A film forming apparatus for forming a film on a semiconductor wafer (hereinafter, also referred to as “wafer”) as a substrate to be processed by employing, e.g., a CVD method includes a susceptor serving as a substrate mounting table for mounting the wafer thereon, wherein the susceptor is formed of, e.g., a ceramic-based material such as AlN having a high thermal conductivity. While heating the wafer indirectly by way of heating the susceptor with heating units such as resistance heaters, various film forming reactions are made to be performed. Further, for the purpose of controlling the temperature of the wafer with a high precision during the film formation, the resistance heaters are grouped into two to correspond to, e.g., a central portion and a peripheral portion of the wafer, respectively, so that a heat transfer to the wafer can be conducted efficiently. Further, by installing a temperature detecting unit such as a thermocouple in the susceptor, the temperature distribution in the surface of the wafer can be improved and processing temperature uniformity among wafers can be realized.
However, if types of wafers (i.e., types of films formed on the wafers, types and concentrations of doped impurities therein, etc.) are different, thermal absorptances of the wafers can get different, so that it has been difficult to select an optimal temperature condition for every wafer when processing different types of wafers successively.

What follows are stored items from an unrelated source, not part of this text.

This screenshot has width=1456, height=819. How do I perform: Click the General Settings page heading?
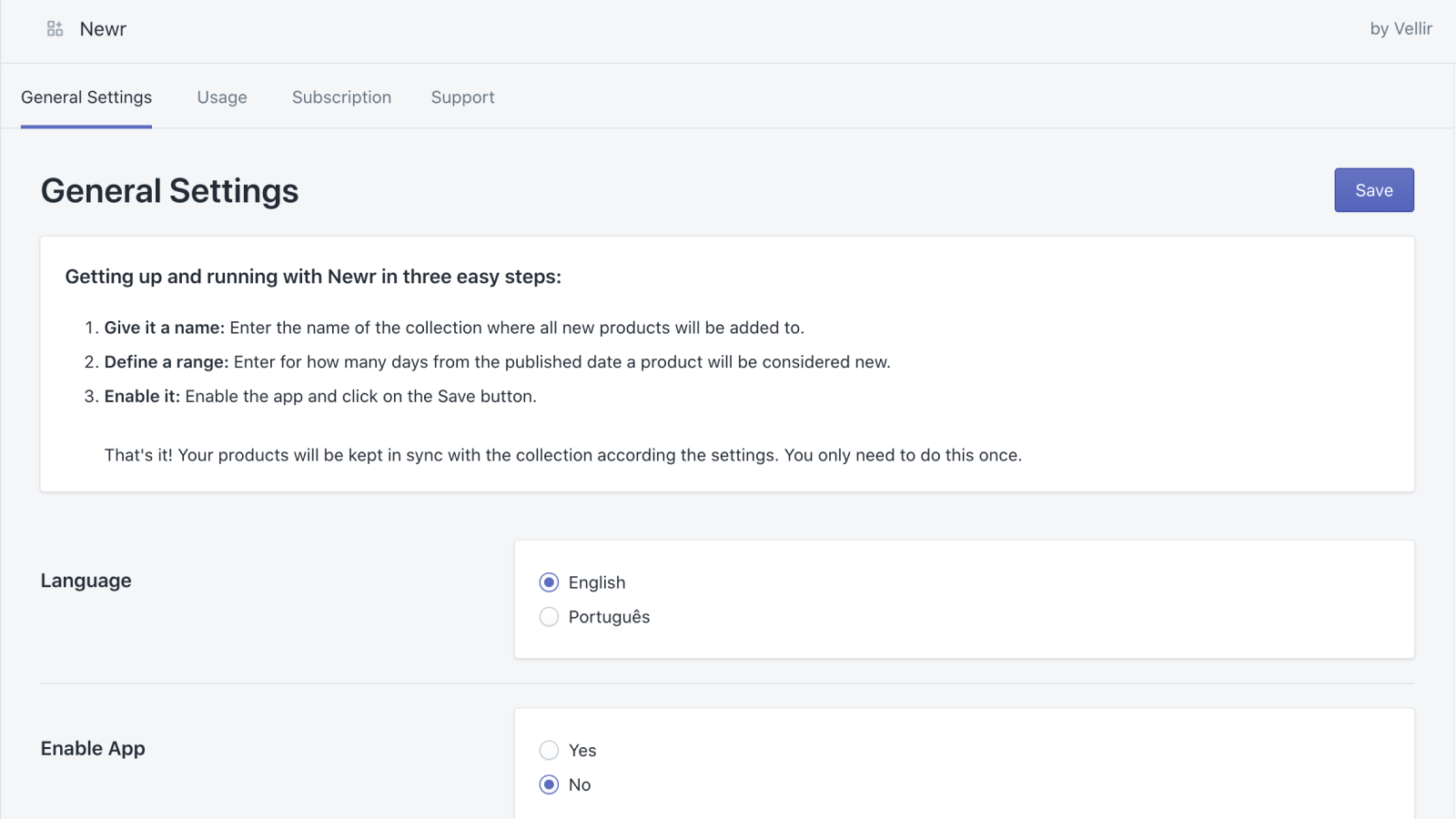tap(169, 191)
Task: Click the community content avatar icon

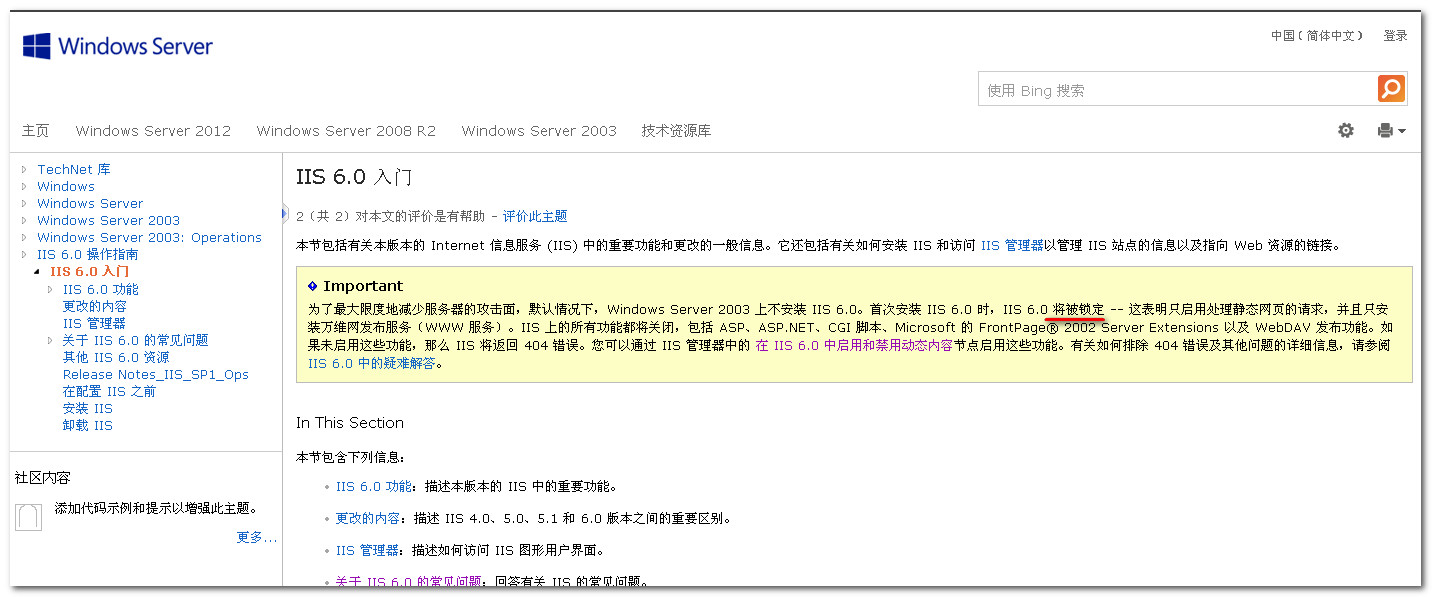Action: tap(28, 516)
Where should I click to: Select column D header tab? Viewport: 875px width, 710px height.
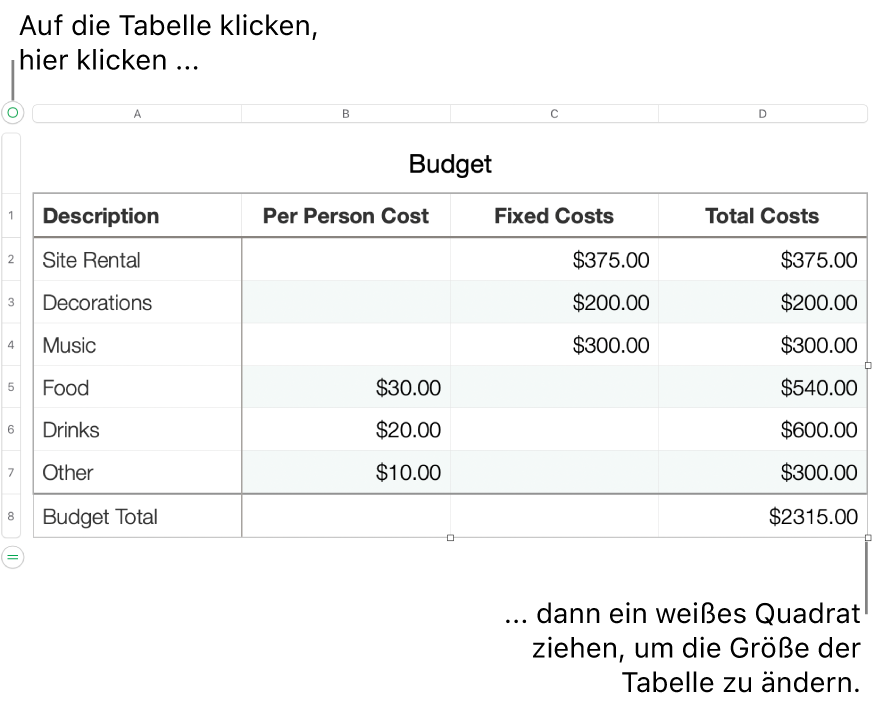pyautogui.click(x=762, y=114)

In practice, when heating different types of wafers successively, the temperature of the susceptor serving as a stage heater for heating the wafers behaves markedly differently depending on the presence or absence of films formed on the wafers, as shown in FIG. 1. Such behavior of the temperature of the susceptor is conjectured to be resulted from differences in thermal characteristics of the wafers, particularly, their thermal absorptances. Further, even in case the types of the wafers are identical, there may occur a difference in behaviors of the temperatures of, e.g., a central region and a peripheral region of the susceptor corresponding to the central portion and the peripheral portion of the wafers, respectively, which would result in deterioration in quality of the wafers after the film formation.
FIG. 3 is a graph showing measurement results of resistivities of a central portion (one position) and a peripheral portion (four positions) of each wafer after performing film formations on same types of wafers successively. As can been seen from FIG. 3, as the number of wafers processed increases, variations in resistivity become grater at the peripheral portions of the wafers while variations of resistivity at the central portions of the wafers are kept smaller. Variations in film qualities of wafers resulted from such in-surface temperature variations of the wafers can also be affected by external factors such as loading/unloading of the wafers, fluctuations of pressure in a processing chamber, deposits in the processing chamber, and so forth.
Accordingly, when selecting the temperature conditions, optimal heating conditions need to be selected by taking differences in positions on the surfaces of the wafers as well as differences in film types of the wafers into consideration.
As a technique for conducting a temperature control during a wafer processing, there is proposed a method for measuring infrared emissivity of a wafer and controlling a heating condition based on the measurement result (see, e.g., Japanese Patent Laid-open Publication No. 2003-45818: Reference 1, and Japanese Patent Laid-open Publication No. H6-158314: Reference 2).
In References 1 and 2, heating conditions are controlled on the basis of the types of wafers by measuring emissivities of the wafers. In these methods, though it is possible to improve inter-wafer reproducibility of processing, the technique to perform different controls depending on the areas of the wafers is not considered at all. Thus, the methods are insufficient to improve in-surface uniformity in a wafer (e.g., in-surface uniformity in quality and thickness of films formed on the wafer).
Further, since the susceptor typically has a temperature detecting unit such as the thermocouple, it is possible to perform a feedback control for a heater output while detecting a processing temperature. However, in case the temperature detecting unit cannot be installed at other locations than the central region of the susceptor due to a restriction from, e.g., a heater structure, it is impossible to correctly detect temperatures at the susceptor's other regions (for example, a peripheral region of the susceptor) where no temperature detecting unit is installed while the temperature of the central portion can be measured. As described above, since the temperature variation of the wafer tends to be great at the peripheral portion of the susceptor where no temperature detecting unit is provided, there is required a solution to this problem. With the conventional methods, however, it is difficult to correct heating conditions while improving the in-surface uniformity of the processing temperature for the wafer.